Esteemed Neil & Brad,

May I respectfully RECOMMEND that New York Times’ Gretchen Morgenson be INVITED to cover your upcoming May 18 Lawyers’ Workshop? I’m sure her editor would give her carte blanche to spend a weekend in sunny Florida and interview my Mortgage Meltdown Heroes.

Few financial journalists seem to “get it” as Morgenson so aptly demonstrates she does. She could give our cause the national platform it rightly cries out for.

RSVP
Allan (house-sitting a waterfront property on Pine Island, FL)
BeMoved@AOL.com

5 Responses

  1. Neil:
    How can you locate your specific mortgage sold to investors? Where can you locate the mortgage pools? They are not part of Prospectuses filed with SEC, normally.

  2. American Bankruptcy Institute’s annual spring meeting on April 3. Does anyone know what happened at that meeting. Please share any information that you may have. Thank you.

  3. We need to get Mr. Garfield on a major newspaper or TV station.
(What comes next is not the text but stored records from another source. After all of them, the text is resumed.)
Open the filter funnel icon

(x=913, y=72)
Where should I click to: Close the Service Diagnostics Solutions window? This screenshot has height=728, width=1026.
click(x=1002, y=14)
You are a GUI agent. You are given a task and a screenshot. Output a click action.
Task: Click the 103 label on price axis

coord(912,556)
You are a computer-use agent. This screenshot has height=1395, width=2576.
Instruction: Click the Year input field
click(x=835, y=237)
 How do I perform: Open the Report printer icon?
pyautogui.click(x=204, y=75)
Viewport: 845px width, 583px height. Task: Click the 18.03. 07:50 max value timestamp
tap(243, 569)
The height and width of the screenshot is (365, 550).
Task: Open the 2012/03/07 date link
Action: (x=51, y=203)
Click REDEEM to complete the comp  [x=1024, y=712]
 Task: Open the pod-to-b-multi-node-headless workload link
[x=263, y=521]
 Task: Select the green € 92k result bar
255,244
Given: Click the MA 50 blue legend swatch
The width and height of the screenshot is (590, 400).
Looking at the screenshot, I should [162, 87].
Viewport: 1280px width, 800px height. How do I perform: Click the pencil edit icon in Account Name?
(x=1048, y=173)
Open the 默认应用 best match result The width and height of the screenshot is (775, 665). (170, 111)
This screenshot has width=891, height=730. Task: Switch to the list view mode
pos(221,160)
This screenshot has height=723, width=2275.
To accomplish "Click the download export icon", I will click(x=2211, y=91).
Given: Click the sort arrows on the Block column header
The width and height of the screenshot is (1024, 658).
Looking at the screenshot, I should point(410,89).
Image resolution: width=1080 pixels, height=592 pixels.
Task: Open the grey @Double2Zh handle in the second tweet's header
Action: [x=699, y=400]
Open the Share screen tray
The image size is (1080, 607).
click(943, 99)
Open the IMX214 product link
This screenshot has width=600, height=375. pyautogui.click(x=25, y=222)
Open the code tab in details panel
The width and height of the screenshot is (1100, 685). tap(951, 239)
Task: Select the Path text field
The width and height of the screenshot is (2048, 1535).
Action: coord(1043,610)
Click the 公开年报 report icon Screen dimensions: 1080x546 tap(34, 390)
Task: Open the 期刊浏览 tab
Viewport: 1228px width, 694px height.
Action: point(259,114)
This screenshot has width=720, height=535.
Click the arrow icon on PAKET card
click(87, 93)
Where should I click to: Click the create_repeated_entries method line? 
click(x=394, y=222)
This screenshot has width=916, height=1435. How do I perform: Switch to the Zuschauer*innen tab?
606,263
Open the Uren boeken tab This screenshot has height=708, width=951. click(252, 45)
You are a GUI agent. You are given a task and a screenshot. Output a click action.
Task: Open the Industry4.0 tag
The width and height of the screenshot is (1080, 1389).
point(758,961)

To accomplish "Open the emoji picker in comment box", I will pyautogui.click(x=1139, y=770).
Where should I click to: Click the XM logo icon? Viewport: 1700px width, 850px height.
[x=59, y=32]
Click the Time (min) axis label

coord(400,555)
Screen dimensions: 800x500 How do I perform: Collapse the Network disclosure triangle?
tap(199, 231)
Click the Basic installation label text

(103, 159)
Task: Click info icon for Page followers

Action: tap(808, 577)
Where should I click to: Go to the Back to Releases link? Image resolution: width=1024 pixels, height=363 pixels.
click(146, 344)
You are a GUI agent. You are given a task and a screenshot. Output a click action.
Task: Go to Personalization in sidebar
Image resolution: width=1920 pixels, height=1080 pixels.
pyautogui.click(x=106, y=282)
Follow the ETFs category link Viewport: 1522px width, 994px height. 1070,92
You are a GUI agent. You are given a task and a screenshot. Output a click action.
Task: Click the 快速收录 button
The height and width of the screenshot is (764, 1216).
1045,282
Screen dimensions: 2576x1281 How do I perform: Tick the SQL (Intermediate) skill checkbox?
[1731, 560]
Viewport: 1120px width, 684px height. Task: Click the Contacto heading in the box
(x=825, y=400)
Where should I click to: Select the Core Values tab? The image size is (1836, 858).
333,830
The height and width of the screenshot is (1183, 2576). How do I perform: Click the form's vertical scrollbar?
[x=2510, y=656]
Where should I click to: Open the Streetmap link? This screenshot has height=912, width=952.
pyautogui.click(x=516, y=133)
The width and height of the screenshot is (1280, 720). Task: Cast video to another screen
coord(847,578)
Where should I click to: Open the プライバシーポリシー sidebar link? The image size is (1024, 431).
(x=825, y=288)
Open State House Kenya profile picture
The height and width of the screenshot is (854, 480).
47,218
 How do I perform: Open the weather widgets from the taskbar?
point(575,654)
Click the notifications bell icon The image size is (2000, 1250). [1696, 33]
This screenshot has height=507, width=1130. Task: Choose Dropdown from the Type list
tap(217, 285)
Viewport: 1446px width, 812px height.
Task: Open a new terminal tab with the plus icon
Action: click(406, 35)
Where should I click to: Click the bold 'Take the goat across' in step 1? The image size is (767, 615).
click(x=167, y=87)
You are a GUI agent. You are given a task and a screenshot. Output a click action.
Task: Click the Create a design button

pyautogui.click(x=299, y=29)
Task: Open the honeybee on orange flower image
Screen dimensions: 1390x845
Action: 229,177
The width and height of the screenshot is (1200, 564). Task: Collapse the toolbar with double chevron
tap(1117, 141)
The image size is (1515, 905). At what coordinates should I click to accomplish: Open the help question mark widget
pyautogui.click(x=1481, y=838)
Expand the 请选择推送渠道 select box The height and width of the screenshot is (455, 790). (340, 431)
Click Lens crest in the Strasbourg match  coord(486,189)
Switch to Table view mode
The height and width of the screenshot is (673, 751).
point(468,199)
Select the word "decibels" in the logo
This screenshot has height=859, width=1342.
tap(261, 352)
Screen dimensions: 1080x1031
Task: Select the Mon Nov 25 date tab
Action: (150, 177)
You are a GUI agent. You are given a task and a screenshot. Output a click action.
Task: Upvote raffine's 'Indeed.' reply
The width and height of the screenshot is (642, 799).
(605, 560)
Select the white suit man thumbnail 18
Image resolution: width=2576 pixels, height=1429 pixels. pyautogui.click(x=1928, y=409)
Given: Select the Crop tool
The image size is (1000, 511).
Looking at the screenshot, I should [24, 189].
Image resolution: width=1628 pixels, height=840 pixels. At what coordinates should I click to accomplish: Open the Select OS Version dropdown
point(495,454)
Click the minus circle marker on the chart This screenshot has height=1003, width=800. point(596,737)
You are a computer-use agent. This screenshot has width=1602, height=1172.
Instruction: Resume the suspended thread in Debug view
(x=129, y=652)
We need to share more of the good stories and victories.

  4. I SECOND THE MOTION !

    I wrote Gretchen many months ago @ NYTIMES. She wrote me heartfelt email to fight on and stay in touch if anything happens with my home.
    She truly is one of the few financial journalists that do get it and care about the little guy !

    I hope someday to give her a great ending to my story !

  5. MBIA Sues Merrill Lynch Over Subprime-Debt Protection (Update2)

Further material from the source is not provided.